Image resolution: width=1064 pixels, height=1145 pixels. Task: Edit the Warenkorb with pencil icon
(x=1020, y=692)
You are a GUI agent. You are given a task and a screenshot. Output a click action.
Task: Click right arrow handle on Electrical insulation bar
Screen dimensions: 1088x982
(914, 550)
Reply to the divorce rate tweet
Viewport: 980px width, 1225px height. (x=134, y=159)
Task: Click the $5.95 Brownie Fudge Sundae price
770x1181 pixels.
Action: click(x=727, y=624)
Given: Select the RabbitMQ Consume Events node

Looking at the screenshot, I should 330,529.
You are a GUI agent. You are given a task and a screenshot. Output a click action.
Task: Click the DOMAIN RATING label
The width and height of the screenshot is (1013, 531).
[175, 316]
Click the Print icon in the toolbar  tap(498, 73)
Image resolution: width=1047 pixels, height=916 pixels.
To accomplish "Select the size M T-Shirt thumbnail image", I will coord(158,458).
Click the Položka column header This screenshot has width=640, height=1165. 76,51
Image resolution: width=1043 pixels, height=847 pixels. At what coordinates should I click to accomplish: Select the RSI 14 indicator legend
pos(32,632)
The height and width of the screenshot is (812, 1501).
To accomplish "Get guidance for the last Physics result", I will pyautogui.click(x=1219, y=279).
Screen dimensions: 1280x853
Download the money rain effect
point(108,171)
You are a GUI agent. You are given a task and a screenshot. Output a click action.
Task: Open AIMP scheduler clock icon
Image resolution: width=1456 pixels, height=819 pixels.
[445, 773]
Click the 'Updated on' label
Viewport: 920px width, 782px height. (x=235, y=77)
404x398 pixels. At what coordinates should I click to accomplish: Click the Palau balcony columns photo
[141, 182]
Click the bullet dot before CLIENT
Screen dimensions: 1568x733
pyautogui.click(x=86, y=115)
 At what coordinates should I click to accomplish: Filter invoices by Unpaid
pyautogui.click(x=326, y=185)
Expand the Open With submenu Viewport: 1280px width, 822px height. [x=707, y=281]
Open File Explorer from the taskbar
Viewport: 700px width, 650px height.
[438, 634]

· · · · ·

# Task instructions
Write out the material exactly as given.

# Answer for the task
Image resolution: width=1064 pixels, height=1145 pixels. Task: Edit the Warenkorb with pencil icon
(x=1020, y=692)
You are a GUI agent. You are given a task and a screenshot. Output a click action.
Task: Click right arrow handle on Electrical insulation bar
Screen dimensions: 1088x982
(914, 550)
Reply to the divorce rate tweet
Viewport: 980px width, 1225px height. (x=134, y=159)
Task: Click the $5.95 Brownie Fudge Sundae price
770x1181 pixels.
Action: click(x=727, y=624)
Given: Select the RabbitMQ Consume Events node

Looking at the screenshot, I should 330,529.
You are a GUI agent. You are given a task and a screenshot. Output a click action.
Task: Click the DOMAIN RATING label
The width and height of the screenshot is (1013, 531).
[175, 316]
Click the Print icon in the toolbar  tap(498, 73)
Image resolution: width=1047 pixels, height=916 pixels.
To accomplish "Select the size M T-Shirt thumbnail image", I will coord(158,458).
Click the Položka column header This screenshot has width=640, height=1165. 76,51
Image resolution: width=1043 pixels, height=847 pixels. At what coordinates should I click to accomplish: Select the RSI 14 indicator legend
pos(32,632)
The height and width of the screenshot is (812, 1501).
To accomplish "Get guidance for the last Physics result", I will pyautogui.click(x=1219, y=279).
Screen dimensions: 1280x853
Download the money rain effect
point(108,171)
You are a GUI agent. You are given a task and a screenshot. Output a click action.
Task: Open AIMP scheduler clock icon
Image resolution: width=1456 pixels, height=819 pixels.
[445, 773]
Click the 'Updated on' label
Viewport: 920px width, 782px height. (x=235, y=77)
404x398 pixels. At what coordinates should I click to accomplish: Click the Palau balcony columns photo
[141, 182]
Click the bullet dot before CLIENT
Screen dimensions: 1568x733
pyautogui.click(x=86, y=115)
 At what coordinates should I click to accomplish: Filter invoices by Unpaid
pyautogui.click(x=326, y=185)
Expand the Open With submenu Viewport: 1280px width, 822px height. [x=707, y=281]
Open File Explorer from the taskbar
Viewport: 700px width, 650px height.
[438, 634]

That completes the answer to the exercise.